Nash equilibrium seeking for a class of quadratic-bilinear Wasserstein distributionally robust games

TL;DR

This paper develops a scalable method to find Nash equilibria in Wasserstein distributionally robust games with heterogeneous data, using finite-dimensional reformulations and efficient algorithms, demonstrated through simulations.

Contribution

It introduces a finite-dimensional reformulation of Wasserstein distributionally robust Nash games, enabling scalable computation of equilibria with fixed constraints regardless of sample size.

Findings

Finite-dimensional reformulation of the game problem.

Algorithms based on the golden ratio for equilibrium computation.
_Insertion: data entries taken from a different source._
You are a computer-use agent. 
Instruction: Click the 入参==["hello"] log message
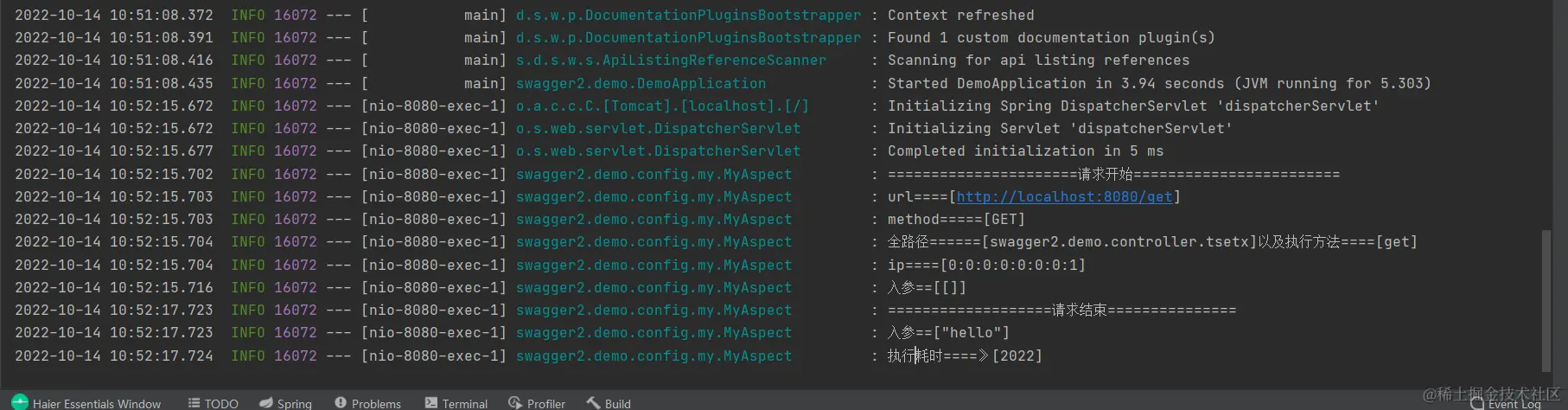point(948,332)
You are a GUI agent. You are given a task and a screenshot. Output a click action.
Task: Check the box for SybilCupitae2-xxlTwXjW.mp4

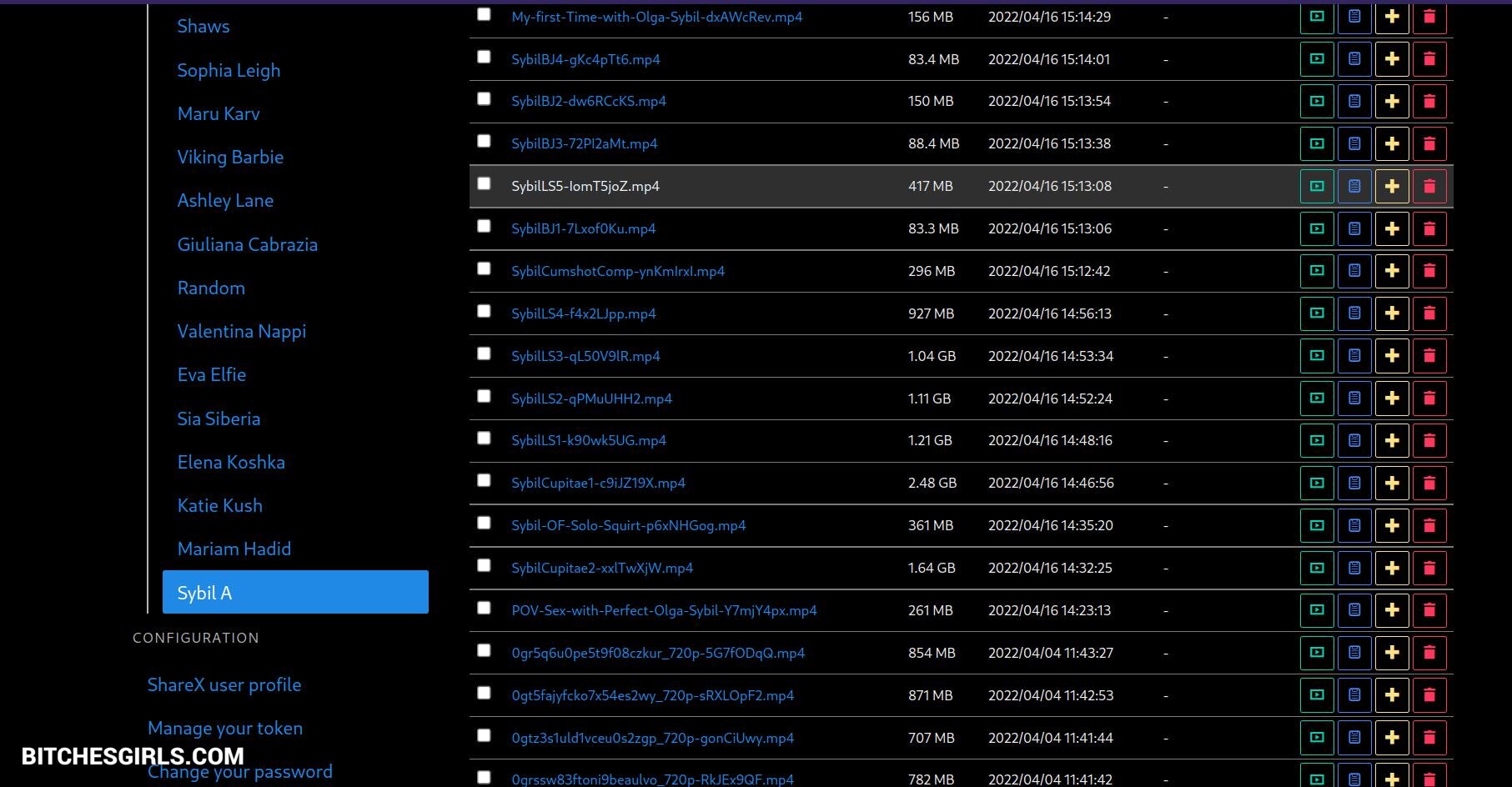click(x=484, y=565)
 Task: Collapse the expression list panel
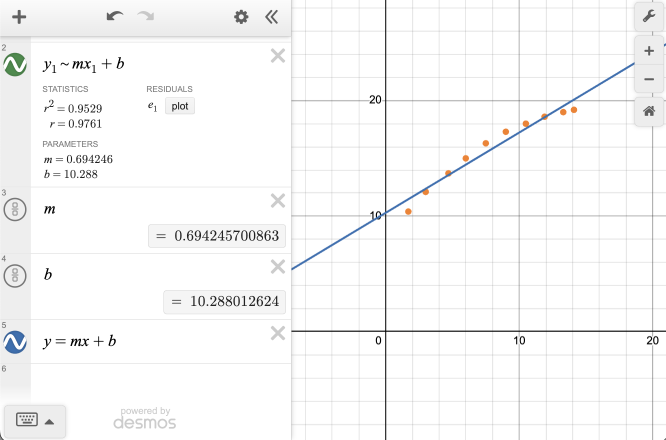[x=271, y=17]
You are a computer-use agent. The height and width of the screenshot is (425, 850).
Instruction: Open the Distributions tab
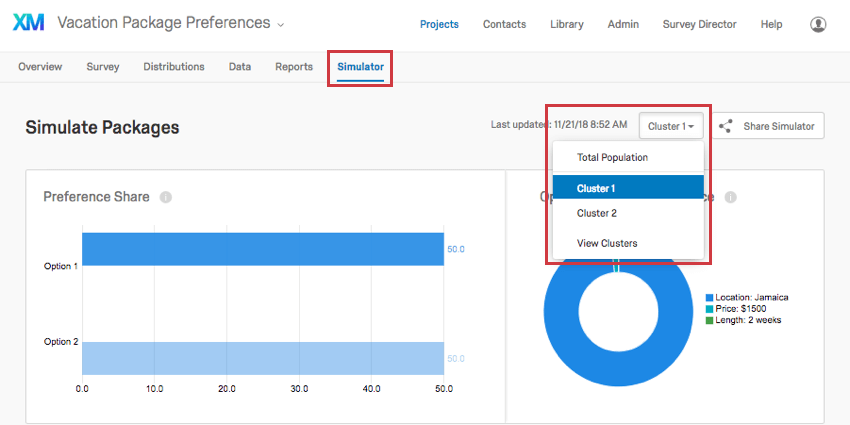[x=174, y=67]
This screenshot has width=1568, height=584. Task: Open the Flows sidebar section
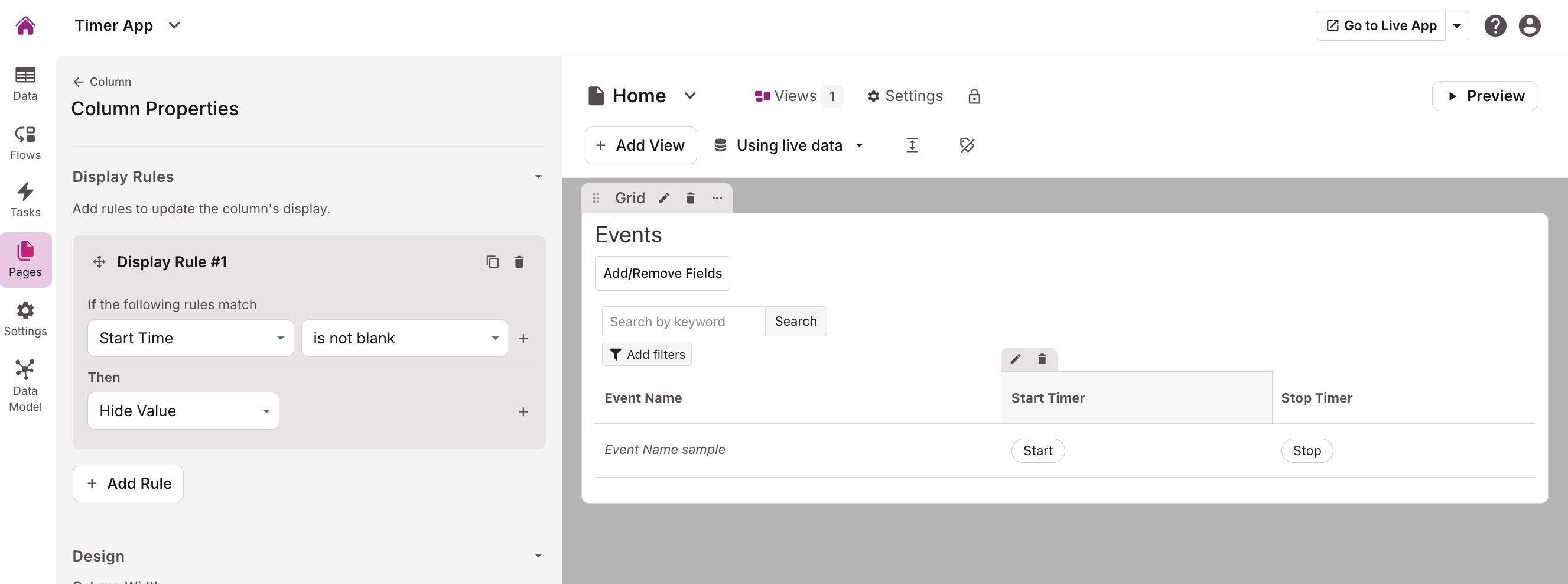pyautogui.click(x=25, y=142)
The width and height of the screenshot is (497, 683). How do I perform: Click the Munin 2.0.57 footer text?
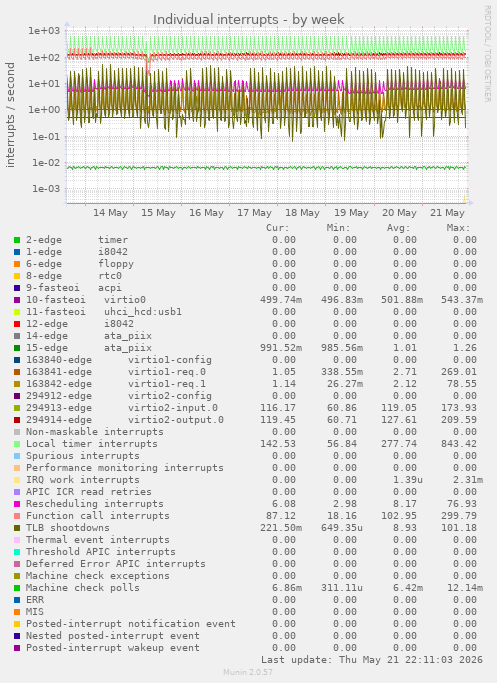pyautogui.click(x=248, y=672)
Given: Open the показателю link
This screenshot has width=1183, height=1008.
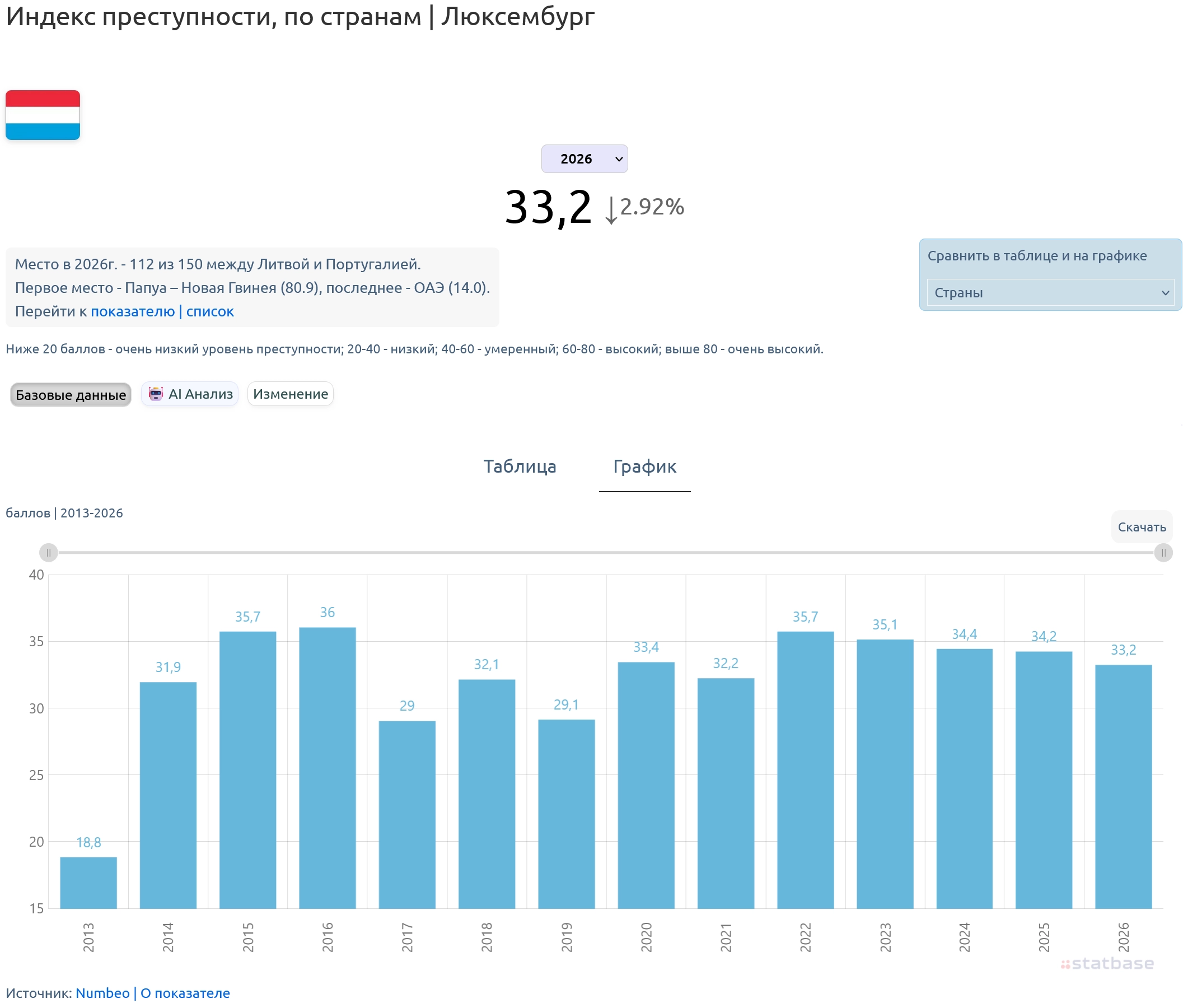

Validated scalability and efficiency through simulations.

Abstract

We consider a class of Wasserstein distributionally robust Nash equilibrium problems, where agents construct heterogeneous data-driven Wasserstein ambiguity sets using private samples and radii, in line with their individual risk-averse behaviour. By leveraging relevant properties of this class of games, we show that equilibria of the original seemingly infinite-dimensional problem can be obtained as a solution to a finite-dimensional Nash equilibrium problem. We then reformulate the problem as a finite-dimensional variational inequality and establish the connection between the corresponding solution sets. Our reformulation has scalable behaviour with respect to the data size and maintains a fixed number of constraints, independently of the number of samples. To compute a solution, we leverage two algorithms, based on the golden ratio algorithm. The efficiency of both algorithmic schemes is corroborated through extensive simulation studies on an illustrative example and a stochastic portfolio allocation game, where behavioural coupling among investors is modeled.